■ Aufgaben:
A - Warum ahnte laut dem Textauszug über Berditschew keiner der jungen Leute bis zuletzt etwas von dem geplanten Mord?
B - Schreib den Teil des Textauszugs, der mit den Worten „Zur gleichen Zeit“ anfängt und mit „tiefe Gruben auszuheben.“ aufhört, noch einmal ab und ersetze dabei „Gruben“ durch „Löcher“.
C - Wo wurden die jungen Leute laut dem Textauszug über Berditschew erschossen?

■ Textauszug:

04.09.1941. "Er ist Katoffeln ernten gegangen." In Berditschew werden 1500 junge Juden erschossen

 


Zur gleichen Zeit jedoch wurden Kriegsgefangene, die die Deutschen vom Kahlen Berg auf das Feld neben dem Flugplatz getrieben hatten, gezwungen, dort, wo die Brodskaja-Straße endet und der gepflasterte Weg ins Dorf Romanowka beginnt, fünf tiefe Gruben auszuheben.

Am 4. September, eine Woche nach Einrichtung des Ghettos, forderten die Deutschen und die als Polizisten eingesetzten Verräter 1500 junge Leute auf, sich zu landwirtschaftlichen Arbeiten zu verdingen. Die jungen Leute schnürten ihr Bündel, nahmen ein Stück Brot, verabschiedeten sich von ihren Eltern und machten sich auf den Weg. Sie wurden alle noch am gleichen Tag zwischen dem Kahlen Berg und dem Dorf Chashino erschossen. Die Henker hatten die Hinrichtung gekonnt vorbereitet, so geschickt, daß bis zur letzten Minute niemand von den Todgeweihten etwas von der bevorstehenden Ermordung ahnte. Man hatte ihnen genau erklärt, wo sie arbeiten würden, wie man sie in Gruppen einteile, wo und wann ihnen Spaten und anderes Arbeitsgerät ausgehändigt werden solle. Ja, man hatte ihnen sogar angedeutet, daß jedem von ihnen nach Beendigung der Arbeit gestattet werde, ein paar Kartoffeln für die im Ghetto zurückgebliebenen Eltern mitzunehmen.

■ Datenauszug:

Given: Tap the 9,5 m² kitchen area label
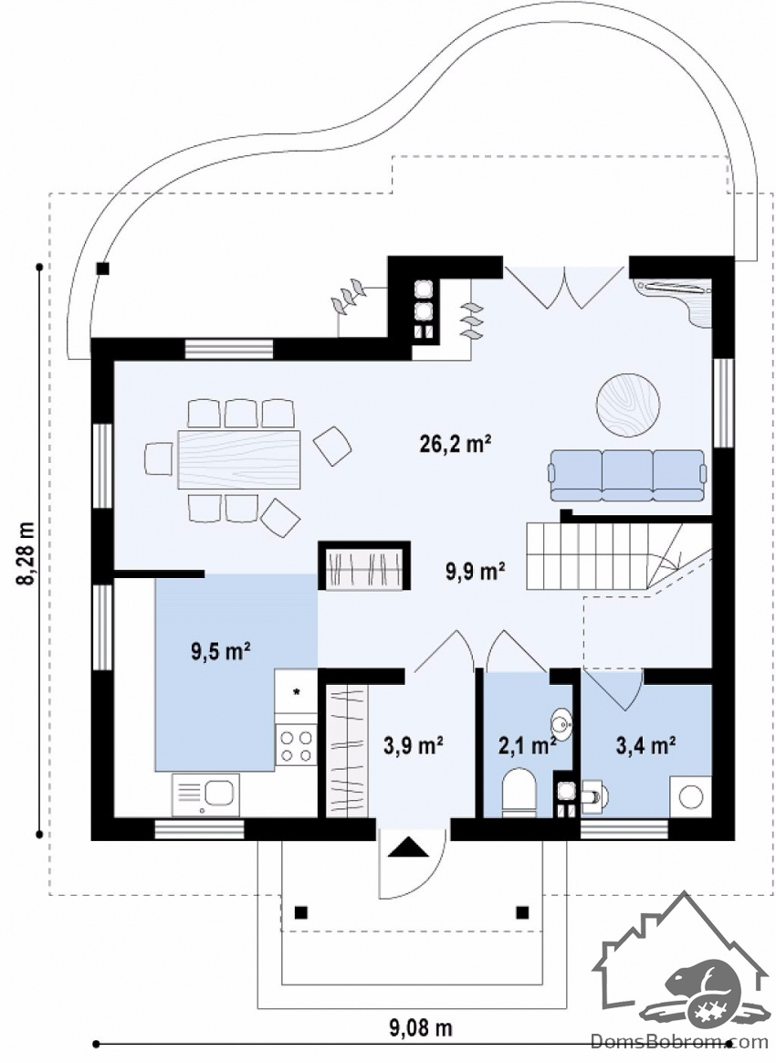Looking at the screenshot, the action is (221, 652).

■ Antworten:
A - Die Henker hatten alles geschickt vorbereitet. Man erklärte den jungen Leuten genau, wo sie arbeiten würden, wie sie in Gruppen eingeteilt würden und wann sie Spaten und anderes Werkzeug bekämen. Man deutete ihnen sogar an, dass jeder nach der Arbeit ein paar Kartoffeln für die Eltern im Ghetto mitnehmen dürfe.

B -
Zur gleichen Zeit jedoch wurden Kriegsgefangene, die die Deutschen vom Kahlen Berg auf das Feld neben dem Flugplatz getrieben hatten, gezwungen, dort, wo die Brodskaja-Straße endet und der gepflasterte Weg ins Dorf Romanowka beginnt, fünf tiefe Löcher auszuheben.

C - Zwischen dem Kahlen Berg und dem Dorf Chashino.